GateNLP / gate-core

The GATE Embedded core API and GATE Developer application
GNU Lesser General Public License v3.0
78 stars 29 forks source link

DocumentStaxUtils ignores CDATA within TextWithNodes #7

Closed ianroberts closed 7 years ago

ianroberts commented 7 years ago

As reported on the gate-users mailing list, the GATE XML format parser silently discards any CDATA sections that fall within the TextWithNodes part of a GATE XML document.

When saving as GATE XML the serialiser uses CDATA to represent any segment of text within the TextWithNodes or any feature name or value that contains more than a few less-than signs, as this is more compact and human-readable than escaping each one individually as <. The parser handles CDATA correctly when reading feature names and values but not the TextWithNodes.

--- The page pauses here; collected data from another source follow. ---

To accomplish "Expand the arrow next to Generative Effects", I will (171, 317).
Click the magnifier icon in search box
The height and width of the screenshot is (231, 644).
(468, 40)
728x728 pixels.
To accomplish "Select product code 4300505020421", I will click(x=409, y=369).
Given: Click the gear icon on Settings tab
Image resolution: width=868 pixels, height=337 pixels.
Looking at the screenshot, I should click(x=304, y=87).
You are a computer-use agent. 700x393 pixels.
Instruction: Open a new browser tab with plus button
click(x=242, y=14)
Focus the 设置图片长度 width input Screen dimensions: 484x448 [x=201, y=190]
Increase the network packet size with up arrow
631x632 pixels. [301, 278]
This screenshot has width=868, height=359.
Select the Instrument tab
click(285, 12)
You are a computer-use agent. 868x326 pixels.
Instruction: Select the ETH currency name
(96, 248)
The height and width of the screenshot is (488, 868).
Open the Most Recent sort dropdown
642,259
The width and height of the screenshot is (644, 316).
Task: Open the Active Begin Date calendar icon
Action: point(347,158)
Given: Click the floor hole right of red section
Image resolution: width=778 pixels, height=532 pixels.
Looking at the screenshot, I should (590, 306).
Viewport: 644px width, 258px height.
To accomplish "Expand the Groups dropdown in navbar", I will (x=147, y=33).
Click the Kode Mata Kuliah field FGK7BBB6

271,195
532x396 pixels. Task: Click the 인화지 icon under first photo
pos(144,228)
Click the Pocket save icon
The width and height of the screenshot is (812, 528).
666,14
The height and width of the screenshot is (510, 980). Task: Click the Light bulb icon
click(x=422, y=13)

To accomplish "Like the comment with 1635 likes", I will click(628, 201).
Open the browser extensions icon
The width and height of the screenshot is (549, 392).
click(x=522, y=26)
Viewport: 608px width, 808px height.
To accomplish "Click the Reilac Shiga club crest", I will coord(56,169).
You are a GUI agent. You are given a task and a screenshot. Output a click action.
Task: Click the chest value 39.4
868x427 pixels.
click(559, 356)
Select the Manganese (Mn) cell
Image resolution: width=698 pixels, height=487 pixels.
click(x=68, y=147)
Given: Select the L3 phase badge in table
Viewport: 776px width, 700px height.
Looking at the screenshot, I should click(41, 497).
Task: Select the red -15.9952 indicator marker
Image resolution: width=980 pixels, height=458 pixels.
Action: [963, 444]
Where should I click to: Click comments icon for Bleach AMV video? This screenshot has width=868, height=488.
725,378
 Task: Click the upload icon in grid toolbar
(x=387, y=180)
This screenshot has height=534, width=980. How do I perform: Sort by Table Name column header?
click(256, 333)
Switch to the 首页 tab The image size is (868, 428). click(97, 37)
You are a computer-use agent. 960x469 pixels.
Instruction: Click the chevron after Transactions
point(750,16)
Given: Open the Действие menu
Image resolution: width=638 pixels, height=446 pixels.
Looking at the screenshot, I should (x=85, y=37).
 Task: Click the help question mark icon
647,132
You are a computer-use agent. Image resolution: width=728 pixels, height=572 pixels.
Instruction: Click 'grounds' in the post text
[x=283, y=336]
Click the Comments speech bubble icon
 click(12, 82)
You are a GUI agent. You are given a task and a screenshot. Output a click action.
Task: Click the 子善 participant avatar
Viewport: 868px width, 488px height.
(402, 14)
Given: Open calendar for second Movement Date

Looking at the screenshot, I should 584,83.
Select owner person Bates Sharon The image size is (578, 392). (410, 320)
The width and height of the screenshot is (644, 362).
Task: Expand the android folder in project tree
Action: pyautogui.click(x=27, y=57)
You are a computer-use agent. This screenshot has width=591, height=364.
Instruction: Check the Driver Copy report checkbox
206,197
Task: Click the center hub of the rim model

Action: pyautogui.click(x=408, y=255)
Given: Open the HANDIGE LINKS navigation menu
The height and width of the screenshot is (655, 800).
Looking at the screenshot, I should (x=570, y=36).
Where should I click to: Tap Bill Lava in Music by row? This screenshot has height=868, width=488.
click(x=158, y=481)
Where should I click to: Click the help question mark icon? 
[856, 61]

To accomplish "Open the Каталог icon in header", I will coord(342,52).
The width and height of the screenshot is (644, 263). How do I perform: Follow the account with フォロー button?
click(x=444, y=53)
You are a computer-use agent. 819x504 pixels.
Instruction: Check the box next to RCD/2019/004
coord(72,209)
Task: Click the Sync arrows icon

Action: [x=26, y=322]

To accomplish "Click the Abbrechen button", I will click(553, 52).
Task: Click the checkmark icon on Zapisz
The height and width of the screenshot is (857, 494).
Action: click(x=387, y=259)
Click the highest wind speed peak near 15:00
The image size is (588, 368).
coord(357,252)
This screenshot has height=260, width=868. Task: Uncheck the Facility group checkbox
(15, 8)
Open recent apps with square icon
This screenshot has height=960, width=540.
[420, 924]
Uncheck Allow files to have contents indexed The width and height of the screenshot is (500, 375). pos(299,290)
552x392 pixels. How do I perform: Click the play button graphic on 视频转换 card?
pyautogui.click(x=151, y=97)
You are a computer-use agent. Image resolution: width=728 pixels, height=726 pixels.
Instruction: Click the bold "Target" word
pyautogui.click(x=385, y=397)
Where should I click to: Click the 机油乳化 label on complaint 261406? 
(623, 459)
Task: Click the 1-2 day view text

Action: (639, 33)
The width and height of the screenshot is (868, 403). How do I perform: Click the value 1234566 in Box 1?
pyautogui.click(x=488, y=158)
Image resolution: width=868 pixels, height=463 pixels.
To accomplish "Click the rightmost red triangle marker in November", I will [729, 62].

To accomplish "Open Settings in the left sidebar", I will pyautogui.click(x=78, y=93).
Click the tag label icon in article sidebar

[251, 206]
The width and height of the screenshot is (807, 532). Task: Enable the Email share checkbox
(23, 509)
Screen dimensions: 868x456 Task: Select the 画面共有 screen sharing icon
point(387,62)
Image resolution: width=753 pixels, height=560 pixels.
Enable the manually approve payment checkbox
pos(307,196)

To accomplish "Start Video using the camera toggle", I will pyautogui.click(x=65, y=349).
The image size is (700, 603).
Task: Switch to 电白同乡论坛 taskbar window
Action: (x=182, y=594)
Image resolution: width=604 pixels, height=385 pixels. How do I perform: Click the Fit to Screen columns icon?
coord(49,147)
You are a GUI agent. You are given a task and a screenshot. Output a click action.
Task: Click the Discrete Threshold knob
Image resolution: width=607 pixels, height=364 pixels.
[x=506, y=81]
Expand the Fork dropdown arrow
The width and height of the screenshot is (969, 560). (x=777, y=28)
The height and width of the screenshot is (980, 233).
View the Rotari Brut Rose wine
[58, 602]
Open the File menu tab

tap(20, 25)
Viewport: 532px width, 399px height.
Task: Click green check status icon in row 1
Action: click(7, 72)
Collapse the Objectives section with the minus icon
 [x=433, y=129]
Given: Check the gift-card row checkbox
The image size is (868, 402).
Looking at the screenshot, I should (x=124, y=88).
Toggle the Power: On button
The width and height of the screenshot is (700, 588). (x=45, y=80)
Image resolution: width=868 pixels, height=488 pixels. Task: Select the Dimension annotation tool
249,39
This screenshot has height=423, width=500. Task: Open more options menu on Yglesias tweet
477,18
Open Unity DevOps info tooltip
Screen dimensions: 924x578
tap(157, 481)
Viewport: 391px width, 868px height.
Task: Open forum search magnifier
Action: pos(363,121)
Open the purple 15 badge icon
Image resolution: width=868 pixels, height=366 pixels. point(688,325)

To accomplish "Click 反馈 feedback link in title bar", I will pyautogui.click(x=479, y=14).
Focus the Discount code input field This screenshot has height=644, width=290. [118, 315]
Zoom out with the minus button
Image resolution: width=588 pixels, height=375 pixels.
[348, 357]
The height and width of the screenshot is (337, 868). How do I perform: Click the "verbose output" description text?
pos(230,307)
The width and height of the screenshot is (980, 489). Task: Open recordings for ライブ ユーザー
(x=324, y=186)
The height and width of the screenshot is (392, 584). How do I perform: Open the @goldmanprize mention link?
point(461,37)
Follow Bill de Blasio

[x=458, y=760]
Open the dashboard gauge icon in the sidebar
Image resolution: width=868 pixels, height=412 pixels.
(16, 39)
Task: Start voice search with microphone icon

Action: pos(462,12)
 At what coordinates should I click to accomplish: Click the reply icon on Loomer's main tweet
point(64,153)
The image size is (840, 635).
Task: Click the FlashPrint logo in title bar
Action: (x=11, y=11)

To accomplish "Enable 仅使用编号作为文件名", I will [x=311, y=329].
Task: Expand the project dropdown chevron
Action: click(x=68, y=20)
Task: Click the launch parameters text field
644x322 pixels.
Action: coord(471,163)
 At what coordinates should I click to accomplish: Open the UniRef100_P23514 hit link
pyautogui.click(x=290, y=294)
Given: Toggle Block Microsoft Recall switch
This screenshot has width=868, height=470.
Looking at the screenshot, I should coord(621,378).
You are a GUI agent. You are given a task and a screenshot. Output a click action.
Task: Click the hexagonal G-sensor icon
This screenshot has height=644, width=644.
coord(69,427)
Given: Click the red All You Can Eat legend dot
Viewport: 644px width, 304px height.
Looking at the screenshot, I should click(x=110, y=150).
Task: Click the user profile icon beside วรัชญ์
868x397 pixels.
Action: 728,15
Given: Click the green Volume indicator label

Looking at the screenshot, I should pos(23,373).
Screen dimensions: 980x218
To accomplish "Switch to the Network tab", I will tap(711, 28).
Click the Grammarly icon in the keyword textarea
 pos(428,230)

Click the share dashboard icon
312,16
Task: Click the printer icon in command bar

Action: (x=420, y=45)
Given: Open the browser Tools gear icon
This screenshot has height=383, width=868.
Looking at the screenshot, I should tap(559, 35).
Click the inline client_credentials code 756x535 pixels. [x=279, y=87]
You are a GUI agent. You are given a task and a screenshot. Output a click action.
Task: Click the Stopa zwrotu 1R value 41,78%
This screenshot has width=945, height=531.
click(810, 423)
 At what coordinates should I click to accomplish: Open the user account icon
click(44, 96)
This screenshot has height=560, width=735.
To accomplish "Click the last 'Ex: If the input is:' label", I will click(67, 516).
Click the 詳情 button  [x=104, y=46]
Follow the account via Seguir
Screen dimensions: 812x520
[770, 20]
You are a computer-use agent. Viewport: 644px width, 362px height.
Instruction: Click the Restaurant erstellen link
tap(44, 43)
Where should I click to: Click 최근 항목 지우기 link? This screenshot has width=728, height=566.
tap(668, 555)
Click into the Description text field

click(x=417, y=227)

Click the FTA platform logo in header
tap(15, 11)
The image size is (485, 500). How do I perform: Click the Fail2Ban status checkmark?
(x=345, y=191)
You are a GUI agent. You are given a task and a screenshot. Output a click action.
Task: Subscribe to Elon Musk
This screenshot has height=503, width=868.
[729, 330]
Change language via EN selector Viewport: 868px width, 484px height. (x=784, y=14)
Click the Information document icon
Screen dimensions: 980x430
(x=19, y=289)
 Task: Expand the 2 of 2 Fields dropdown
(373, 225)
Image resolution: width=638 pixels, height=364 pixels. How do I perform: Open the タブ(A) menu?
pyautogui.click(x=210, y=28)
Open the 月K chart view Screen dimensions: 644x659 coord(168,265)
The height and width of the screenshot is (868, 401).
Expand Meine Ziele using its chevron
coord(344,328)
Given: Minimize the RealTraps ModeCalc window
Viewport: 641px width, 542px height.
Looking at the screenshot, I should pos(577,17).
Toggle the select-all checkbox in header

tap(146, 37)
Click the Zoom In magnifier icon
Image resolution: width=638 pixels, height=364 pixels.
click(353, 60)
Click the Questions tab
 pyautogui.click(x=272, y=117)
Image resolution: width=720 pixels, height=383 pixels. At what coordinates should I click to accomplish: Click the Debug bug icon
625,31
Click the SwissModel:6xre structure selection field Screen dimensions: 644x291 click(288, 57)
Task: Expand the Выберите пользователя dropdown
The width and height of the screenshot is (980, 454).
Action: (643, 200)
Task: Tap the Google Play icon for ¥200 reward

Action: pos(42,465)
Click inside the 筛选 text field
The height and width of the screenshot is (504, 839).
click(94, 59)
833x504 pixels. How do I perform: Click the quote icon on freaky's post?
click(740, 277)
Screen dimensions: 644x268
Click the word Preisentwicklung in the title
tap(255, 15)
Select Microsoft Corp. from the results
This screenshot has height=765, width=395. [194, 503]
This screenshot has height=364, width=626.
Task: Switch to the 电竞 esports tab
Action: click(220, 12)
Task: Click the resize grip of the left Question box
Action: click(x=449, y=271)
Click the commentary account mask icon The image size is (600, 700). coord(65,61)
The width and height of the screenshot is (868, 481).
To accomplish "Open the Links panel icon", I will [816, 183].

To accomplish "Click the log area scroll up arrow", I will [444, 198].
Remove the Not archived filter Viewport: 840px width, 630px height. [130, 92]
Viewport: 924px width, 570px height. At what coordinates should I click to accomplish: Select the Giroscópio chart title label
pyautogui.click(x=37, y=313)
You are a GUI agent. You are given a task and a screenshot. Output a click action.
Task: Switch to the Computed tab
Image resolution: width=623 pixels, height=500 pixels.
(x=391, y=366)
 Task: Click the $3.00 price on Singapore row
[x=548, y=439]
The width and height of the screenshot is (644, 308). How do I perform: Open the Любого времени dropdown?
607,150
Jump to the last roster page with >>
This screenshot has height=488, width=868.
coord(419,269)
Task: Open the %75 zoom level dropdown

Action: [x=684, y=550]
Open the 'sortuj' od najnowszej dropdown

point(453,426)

This problem is not generally apparent as the serialiser only uses CDATA when there are lots of less-thans within a single span of text - if you were to save an ANNIE-processed document with a big run of <<<<<<<<<<, each symbol would be a separate Token and thus there would be empty Node elements between each pair and no single run would have more than one <. However if the same document were saved as GATE XML with minimal annotations (e.g. just human-annotated entities and no Tokens) then it would hit this bug.

ianroberts commented 7 years ago

Fixed by ceebfce826459a32cb02581d4855dbab3eb472a9